> [ABOUT THIS EXERCISE] Using the data beneath this instruction, retype only the lines from the one that contains "Ferienhaus suchen (984, 21)" down to the one that contains "[switch] (34, 2543)", both included, exactly as they appear.

[Pixel coordinate grounding data]

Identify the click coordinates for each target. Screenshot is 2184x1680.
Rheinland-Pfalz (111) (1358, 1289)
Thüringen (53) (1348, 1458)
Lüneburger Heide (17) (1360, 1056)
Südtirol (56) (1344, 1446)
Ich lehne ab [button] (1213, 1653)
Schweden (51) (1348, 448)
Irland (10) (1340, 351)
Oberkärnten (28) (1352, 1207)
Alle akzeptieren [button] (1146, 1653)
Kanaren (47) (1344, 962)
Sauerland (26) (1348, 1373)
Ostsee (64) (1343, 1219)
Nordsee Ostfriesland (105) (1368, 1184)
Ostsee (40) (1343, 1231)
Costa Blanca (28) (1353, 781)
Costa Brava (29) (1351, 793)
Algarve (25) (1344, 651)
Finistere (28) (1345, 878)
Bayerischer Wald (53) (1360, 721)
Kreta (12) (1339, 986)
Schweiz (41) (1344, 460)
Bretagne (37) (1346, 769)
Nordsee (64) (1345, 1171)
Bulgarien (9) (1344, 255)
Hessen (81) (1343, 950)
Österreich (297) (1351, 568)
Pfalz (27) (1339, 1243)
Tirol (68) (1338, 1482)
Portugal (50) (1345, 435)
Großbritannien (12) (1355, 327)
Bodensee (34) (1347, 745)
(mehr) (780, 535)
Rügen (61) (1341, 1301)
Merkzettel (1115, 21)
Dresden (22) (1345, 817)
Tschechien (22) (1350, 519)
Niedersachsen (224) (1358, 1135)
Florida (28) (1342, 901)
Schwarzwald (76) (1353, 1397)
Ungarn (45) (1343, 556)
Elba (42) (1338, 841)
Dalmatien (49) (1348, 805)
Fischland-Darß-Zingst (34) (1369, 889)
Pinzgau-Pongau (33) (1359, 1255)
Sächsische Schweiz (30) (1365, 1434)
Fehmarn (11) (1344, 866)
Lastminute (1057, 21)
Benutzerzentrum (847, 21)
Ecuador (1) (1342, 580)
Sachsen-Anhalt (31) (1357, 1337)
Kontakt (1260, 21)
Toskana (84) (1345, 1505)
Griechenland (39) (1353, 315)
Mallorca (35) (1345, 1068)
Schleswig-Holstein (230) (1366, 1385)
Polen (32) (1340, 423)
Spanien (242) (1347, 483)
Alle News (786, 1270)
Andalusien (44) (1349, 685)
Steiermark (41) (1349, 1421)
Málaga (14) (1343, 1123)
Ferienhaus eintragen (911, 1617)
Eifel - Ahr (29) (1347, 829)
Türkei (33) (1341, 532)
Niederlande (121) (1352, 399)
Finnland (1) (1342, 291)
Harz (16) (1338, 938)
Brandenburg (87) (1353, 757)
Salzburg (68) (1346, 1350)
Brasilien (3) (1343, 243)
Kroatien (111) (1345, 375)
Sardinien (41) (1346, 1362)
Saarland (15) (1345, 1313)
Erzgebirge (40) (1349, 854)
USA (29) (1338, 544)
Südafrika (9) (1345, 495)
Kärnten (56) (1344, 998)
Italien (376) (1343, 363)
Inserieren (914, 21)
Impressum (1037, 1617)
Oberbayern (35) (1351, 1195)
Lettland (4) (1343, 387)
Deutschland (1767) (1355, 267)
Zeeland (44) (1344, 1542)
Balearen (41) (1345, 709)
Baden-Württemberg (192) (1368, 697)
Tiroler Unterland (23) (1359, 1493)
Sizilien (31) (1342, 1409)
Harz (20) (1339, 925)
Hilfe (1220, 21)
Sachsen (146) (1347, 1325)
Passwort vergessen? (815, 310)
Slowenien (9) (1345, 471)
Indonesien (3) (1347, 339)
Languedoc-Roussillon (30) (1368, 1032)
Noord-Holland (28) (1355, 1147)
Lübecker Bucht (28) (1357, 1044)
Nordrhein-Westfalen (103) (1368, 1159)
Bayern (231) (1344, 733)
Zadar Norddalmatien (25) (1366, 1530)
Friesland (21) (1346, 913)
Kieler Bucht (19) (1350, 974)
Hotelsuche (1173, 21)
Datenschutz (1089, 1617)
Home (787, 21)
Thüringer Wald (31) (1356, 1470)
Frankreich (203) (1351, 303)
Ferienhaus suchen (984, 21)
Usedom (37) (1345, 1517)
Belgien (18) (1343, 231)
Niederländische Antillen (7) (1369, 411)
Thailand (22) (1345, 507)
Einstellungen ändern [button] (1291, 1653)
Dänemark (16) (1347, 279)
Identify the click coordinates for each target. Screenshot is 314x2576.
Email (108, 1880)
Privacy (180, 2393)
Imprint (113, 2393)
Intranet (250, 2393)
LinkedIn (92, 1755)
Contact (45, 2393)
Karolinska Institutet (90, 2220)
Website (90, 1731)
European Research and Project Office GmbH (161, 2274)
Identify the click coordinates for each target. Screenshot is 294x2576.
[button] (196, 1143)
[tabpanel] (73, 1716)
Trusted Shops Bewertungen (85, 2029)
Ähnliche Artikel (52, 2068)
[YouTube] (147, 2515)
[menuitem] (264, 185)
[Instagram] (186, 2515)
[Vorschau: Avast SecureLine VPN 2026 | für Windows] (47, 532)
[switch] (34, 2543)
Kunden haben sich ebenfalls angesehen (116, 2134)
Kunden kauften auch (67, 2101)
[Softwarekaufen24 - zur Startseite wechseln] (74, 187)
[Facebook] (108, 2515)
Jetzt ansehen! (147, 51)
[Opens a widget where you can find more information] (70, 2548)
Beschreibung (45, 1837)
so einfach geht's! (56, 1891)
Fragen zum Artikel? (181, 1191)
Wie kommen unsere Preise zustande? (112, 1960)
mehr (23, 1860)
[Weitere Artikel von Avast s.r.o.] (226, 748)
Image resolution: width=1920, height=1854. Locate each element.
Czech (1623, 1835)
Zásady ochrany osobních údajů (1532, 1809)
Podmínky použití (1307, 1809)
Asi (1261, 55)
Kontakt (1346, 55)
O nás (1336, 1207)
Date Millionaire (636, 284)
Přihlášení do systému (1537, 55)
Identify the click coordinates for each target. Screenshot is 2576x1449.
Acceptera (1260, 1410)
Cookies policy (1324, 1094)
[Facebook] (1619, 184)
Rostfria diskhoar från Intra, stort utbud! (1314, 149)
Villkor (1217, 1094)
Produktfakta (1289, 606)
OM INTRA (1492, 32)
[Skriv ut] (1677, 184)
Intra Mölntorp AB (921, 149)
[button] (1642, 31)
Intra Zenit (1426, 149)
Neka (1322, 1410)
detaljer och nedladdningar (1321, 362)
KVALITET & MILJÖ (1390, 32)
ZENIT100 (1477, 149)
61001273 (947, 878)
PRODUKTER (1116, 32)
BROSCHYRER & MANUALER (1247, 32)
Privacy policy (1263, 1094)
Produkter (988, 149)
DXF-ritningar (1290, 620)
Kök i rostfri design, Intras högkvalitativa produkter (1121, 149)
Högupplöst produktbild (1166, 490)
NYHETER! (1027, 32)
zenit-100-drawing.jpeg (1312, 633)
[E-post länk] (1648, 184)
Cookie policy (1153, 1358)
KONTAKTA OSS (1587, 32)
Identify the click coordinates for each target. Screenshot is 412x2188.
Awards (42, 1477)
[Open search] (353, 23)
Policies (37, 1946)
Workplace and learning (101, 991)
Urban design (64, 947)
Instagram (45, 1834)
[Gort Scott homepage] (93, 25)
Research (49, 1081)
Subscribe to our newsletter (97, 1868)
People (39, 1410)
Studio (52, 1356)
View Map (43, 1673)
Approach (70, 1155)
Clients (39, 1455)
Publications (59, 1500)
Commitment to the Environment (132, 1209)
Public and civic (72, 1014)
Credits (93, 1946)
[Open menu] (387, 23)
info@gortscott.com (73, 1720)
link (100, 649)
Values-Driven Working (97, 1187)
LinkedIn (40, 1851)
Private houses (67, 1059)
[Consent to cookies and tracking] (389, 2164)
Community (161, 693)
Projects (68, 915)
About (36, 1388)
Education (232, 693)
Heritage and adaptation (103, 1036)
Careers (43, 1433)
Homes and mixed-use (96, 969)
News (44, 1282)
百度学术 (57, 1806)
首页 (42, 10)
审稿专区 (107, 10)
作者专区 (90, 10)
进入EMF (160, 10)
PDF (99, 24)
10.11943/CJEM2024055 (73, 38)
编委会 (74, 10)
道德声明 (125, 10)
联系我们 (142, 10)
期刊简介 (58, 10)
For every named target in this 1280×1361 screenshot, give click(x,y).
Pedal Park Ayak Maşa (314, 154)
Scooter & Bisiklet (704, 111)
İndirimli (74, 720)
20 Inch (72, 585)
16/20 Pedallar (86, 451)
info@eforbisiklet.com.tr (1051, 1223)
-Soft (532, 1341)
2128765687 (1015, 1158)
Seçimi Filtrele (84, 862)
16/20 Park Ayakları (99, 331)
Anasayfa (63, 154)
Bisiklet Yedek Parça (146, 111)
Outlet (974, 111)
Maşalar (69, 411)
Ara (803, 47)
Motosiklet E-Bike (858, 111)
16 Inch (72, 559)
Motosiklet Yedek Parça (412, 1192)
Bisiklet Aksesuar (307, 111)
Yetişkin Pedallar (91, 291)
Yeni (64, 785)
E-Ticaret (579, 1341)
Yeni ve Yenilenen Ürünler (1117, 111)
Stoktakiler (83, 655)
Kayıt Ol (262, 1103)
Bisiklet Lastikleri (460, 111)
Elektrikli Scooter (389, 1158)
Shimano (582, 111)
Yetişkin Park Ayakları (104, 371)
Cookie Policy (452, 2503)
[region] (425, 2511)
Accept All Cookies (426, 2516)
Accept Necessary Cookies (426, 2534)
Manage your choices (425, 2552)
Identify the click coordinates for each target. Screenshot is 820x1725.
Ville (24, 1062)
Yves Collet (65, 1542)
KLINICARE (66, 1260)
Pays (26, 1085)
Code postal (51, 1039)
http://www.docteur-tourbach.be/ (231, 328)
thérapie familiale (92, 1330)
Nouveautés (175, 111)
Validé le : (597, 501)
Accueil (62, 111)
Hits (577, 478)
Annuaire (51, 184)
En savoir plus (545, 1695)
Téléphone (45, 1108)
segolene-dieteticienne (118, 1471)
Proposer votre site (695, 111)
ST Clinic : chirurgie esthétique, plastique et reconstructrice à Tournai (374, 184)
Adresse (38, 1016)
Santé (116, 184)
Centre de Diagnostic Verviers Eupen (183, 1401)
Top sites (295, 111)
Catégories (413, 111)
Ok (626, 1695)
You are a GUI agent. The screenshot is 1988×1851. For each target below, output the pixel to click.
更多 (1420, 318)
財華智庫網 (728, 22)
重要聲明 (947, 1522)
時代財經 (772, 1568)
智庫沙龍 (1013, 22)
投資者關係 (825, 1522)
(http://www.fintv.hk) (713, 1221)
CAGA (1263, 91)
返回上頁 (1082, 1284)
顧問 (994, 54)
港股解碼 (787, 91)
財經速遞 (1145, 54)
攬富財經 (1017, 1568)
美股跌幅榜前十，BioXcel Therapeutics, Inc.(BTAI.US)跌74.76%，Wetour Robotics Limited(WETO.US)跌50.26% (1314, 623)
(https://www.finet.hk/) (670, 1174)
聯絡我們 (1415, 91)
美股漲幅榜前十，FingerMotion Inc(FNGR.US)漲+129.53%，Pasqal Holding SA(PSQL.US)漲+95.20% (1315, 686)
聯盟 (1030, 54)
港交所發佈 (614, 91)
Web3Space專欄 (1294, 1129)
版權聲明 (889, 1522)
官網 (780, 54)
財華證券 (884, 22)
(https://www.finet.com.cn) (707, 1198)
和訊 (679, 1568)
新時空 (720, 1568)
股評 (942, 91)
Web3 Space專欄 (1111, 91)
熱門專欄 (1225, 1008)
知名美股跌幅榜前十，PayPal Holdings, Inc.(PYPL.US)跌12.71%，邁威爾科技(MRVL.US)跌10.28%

> [OUTPUT BELOW]
Ferienhaus suchen (984, 21)
Usedom (37) (1345, 1517)
Belgien (18) (1343, 231)
Niederländische Antillen (7) (1369, 411)
Thailand (22) (1345, 507)
Einstellungen ändern [button] (1291, 1653)
Dänemark (16) (1347, 279)
Identify the click coordinates for each target. Screenshot is 314x2576.
Email (108, 1880)
Privacy (180, 2393)
Imprint (113, 2393)
Intranet (250, 2393)
LinkedIn (92, 1755)
Contact (45, 2393)
Karolinska Institutet (90, 2220)
Website (90, 1731)
European Research and Project Office GmbH (161, 2274)
Identify the click coordinates for each target. Screenshot is 294x2576.
[button] (196, 1143)
[tabpanel] (73, 1716)
Trusted Shops Bewertungen (85, 2029)
Ähnliche Artikel (52, 2068)
[YouTube] (147, 2515)
[menuitem] (264, 185)
[Instagram] (186, 2515)
[Vorschau: Avast SecureLine VPN 2026 | für Windows] (47, 532)
[switch] (34, 2543)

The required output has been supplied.